Solving Medieval Mysteries with The Inquisitor

The Inquisitor Preview

I’m a big fan of alternative history games and fiction. Games like Wolfenstein turn well-known events on their head, giving us a glimpse of what might have been. In the upcoming action-adventure game The Inquisitor, the alternate history premise packs a punch. It postulates that Jesus not only didn’t die on the cross, but escaped from the crucifixion to rain literal holy hell on his enemies. As a result, Christianity became a religion of retribution and Christ-the-Vengeful, a symbol of righteous bloodshed. With a foundation that intriguing, I couldn’t wait to see what The Inquisitor had to offer.

Mordimer the Vampire Hunter

The Inquisitor takes place in the early 16th century, in a fictitious European city called Koenigstein. You play as Mordimer Madderdin, a sort of Witcher-like inquisitor. He’s arrived in town to track down rumors of a vampire. Within minutes, he’s playing politics with the town guards, chasing down a young pickpocket, and flirting with a buxom lass.

As he explores Koenigstein, Mordimer meets a wide range of characters, from the religious leaders of the town to those who traffic in the occult. As it turns out, the vampire sighting is essentially a red herring. The mysteries and dangers in Koenigstein are much bigger and it’s up to Mordimer to put many pieces of a wide-ranging puzzle in place. He can choose a range of approaches, from church-sanctioned violence to more benign forms of interrogation and inquiry.

Although the developers stressed that The Inquisitor was not an action RPG, there is combat, including boss fights. Mordimer has light and heavy attacks and can dodge or parry. Combat isn’t exactly an afterthought, but it’s pretty basic and not terribly refined. Since the game is not an RPG, combat never really evolves.

Into the Unworld

For an obviously modest game, The Inquisitor has a surprisingly rich narrative and detailed setting. This probably comes from the fact that, while the story is original, it’s based on a series of novels (again, not unlike The Witcher). Koenigstein is an impressively designed medieval city. It has distinct districts, a towering cathedral and endlessly winding streets. There are also the dark and foreboding underground catacombs and dungeons found in most medieval cities. There are signposts all over the town, but there is no map. The developers emphasized that they wanted the player to get lost in the mysteries of Koenigstein.
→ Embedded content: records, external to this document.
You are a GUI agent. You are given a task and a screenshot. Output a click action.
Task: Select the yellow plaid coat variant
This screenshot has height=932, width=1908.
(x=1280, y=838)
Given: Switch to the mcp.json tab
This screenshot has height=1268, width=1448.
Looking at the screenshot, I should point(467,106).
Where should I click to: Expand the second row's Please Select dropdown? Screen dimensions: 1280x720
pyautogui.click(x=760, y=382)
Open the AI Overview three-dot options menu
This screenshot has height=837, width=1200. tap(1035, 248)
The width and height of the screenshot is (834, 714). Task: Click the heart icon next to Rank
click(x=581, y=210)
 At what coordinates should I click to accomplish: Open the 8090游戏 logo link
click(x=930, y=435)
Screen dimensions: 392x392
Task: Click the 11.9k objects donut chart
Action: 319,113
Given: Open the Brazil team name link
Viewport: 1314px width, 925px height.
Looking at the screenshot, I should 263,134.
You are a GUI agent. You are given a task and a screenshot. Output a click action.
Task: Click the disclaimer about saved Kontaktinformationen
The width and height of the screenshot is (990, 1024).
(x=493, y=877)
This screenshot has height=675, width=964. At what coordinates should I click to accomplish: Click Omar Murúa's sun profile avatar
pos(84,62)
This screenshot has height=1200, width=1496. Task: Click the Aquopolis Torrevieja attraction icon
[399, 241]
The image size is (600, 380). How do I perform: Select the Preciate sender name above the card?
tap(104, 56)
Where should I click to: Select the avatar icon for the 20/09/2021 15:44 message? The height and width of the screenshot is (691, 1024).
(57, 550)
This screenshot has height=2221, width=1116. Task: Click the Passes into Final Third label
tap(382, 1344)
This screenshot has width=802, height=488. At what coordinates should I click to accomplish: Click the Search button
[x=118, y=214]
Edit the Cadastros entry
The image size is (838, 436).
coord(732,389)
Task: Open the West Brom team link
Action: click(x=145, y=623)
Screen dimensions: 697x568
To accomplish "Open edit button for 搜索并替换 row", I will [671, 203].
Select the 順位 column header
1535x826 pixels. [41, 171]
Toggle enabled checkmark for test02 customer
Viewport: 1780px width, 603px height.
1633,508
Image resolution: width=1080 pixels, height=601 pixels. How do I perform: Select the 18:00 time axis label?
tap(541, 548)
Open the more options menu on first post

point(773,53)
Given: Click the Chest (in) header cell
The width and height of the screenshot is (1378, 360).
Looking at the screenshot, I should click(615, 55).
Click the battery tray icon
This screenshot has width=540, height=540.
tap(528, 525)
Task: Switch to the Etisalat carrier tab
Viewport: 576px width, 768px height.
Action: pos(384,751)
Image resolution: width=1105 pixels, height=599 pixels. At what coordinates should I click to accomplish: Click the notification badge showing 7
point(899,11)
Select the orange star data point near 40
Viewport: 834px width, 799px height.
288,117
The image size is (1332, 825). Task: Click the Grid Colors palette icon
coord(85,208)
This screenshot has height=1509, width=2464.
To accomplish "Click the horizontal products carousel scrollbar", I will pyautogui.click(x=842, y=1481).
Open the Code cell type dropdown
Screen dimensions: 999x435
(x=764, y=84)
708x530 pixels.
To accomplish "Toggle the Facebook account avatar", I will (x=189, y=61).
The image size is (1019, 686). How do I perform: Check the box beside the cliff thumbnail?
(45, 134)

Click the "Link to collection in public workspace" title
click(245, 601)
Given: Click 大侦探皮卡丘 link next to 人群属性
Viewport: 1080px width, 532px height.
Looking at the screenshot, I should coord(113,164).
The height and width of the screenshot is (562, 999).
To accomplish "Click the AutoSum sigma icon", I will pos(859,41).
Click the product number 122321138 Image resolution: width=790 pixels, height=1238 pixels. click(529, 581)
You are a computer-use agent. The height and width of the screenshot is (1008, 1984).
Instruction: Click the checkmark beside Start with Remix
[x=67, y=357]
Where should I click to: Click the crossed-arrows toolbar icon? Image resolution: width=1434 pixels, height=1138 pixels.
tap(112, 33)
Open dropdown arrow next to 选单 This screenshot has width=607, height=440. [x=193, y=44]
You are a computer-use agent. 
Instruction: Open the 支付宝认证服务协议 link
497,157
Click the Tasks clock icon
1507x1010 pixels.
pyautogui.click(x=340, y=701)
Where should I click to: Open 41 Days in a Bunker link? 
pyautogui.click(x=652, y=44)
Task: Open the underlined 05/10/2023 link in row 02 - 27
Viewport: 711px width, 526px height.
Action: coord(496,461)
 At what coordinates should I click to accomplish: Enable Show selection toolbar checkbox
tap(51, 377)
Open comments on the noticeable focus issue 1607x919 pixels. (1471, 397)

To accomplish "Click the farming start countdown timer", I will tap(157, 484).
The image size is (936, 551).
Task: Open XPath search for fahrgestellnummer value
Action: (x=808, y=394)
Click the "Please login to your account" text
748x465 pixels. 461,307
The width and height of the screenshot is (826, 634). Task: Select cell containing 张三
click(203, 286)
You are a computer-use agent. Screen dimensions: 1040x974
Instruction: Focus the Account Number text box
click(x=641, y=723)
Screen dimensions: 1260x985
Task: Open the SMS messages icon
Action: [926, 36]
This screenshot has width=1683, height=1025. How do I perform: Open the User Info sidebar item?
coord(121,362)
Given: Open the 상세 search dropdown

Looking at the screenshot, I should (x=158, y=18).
The supernatural plays a major role in The Inquisitor. Mordimer has a kind of detective vision called “prayer mode.” This power allows him to see important landmarks or clues in the environment, or the next mission objective. Mordimer replenishes his prayer power by praying at shrines.

Because holy visions play an important role in guiding Mordimer forward, he travels to an alternative realm called the Unworld to collect the shards which power his visions. There is an undefeatable enemy in the Unworld that is always giving chase, in theory creating some tension and forcing Mordimer to use stealth. These sections felt pretty janky and weren’t always fun.

Big Ambitions

When it comes to presentation, it’s hard to entirely ignore the pretty dated-looking characters, inconsistent voice acting, and less-than-polished animations. Koenigstein is impressively rendered but largely just set dressing with limited interactivity. I couldn’t help but wish The Inquisitor’s intriguing story could be paired with the graphics of a game like Plague Tale.

That bit of disappointment aside, The Inquisitor should be a great game for players in the mood for a compelling example of alternative history fiction and medieval detective action. The Inquisitor will be released on PC, PS5, and Xbox X/S on February 8, 2024.